§ The records

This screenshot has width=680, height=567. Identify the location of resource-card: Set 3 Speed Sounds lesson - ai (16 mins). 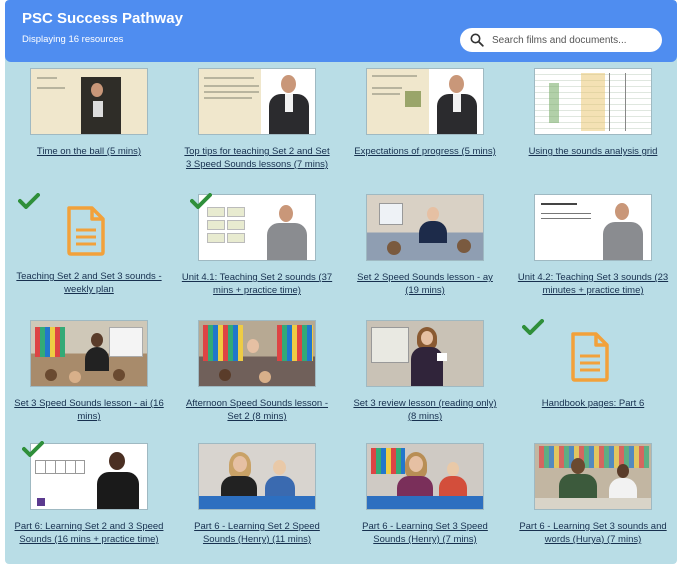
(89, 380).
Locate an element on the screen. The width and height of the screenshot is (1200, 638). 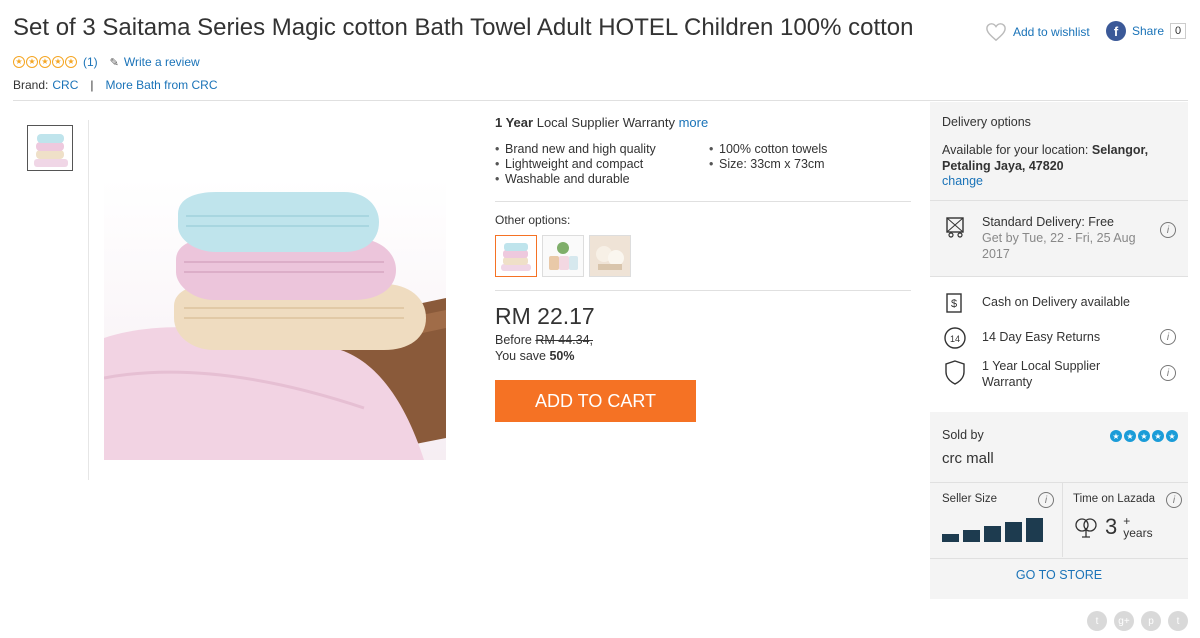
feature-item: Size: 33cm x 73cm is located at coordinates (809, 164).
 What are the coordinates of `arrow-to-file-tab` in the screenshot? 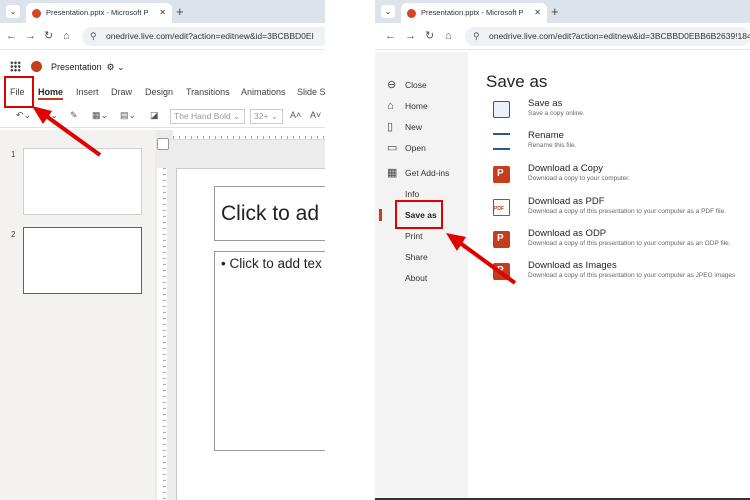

§ Required work
Copy out the records word for word, beginning at the line that has "Locate an element" and continuing through the last line of the records, and omit the pictures.

§ Solution for this exercise
Locate an element on the screen. The width and height of the screenshot is (1200, 638). 
feature-item: Size: 33cm x 73cm is located at coordinates (809, 164).
 What are the coordinates of `arrow-to-file-tab` in the screenshot? 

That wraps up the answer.